La junta terminó y yo salí; tomé mi coche y me dirigí a Tlatelolco. Las Olimpiadas estaban ya muy cerca y el movimiento se había replegado. Me dirigí al complejo de las Tres Culturas en mi pequeño Renault. La zona estaba acordonada, pero pude dar la vuelta bordeando la calle Manuel González (hoy Eje 2 norte). Había pelotones de soldados que bajaban de los edificios. Algunos de ellos cargaban muertos en camillas. Oí claramente cómo continuaba el tiroteo y me fui a mi casa. Hacia las 9 de la noche nos llamaron para decirnos que mi hermano Francisco, entonces periodista de Excélsior, había sido herido en el mitin. Paco, como un enjambre de periodistas nacionales y extranjeros, había estado en el fatídico piso tercero del edificio Chihuahua, desde donde se dirigía el mitin. A las 6 de la tarde vio cómo estallaban en el aire las señales de bengala. Instantes después, un grupo de asalto, vestido de civil y con guantes blancos, atacó. Obligaron a todos los estudiantes y periodistas a tirarse al suelo y empezaron a disparar hacia la plaza. Abajo, sobre la multitud, avanzaban a bayoneta calada soldados que respondieron con ráfagas de ametralladora los tiros que les disparaban el batallón Olimpia y otros francotiradores apostados en las ventanas del edificio. Los olímpicos empezaron a gritar aterrorizados y mi hermano tuvo la impresión de que había una confusión entre francotiradores y soldados. Excélsior, que empezaba a ser dirigido por don Julio Scherer, publicó un cartón de Abel Quezada. Un cuadro en negro titulado ¿Por qué? Esto hizo que Díaz Ordaz atacara con saña al periódico y a Scherer durante años.

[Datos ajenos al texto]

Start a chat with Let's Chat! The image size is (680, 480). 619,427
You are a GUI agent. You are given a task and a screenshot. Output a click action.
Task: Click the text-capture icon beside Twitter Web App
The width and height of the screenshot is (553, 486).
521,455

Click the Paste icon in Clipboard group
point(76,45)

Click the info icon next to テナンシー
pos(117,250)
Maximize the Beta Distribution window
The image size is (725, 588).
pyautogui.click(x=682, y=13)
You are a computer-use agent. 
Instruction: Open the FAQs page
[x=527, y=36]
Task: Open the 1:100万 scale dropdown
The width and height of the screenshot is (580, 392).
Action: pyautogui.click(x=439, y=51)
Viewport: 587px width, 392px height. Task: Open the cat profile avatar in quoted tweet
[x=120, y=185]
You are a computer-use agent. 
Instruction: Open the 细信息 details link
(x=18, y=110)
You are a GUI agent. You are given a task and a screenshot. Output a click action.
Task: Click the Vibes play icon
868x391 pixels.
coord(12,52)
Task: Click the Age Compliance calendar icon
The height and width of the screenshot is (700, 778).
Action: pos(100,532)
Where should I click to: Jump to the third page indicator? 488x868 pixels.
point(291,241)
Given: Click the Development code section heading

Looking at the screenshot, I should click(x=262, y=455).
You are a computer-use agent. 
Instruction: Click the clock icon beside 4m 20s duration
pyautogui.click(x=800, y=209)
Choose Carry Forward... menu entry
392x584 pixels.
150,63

A partir del día siguiente, la televisión, los medios, la Iglesia, los empresarios y la clase política cerraron filas en torno de Díaz Ordaz. La versión oficial sobre la matanza estudiantil no ha cambiado hasta ahora. El recuerdo de la infamia no se borra de la memoria pública. Ni los autores ni los cómplices fueron castigados. Todo quedó oculto e impune. Pero, sobre todo, la perversidad que produjo el desastre sigue vigente.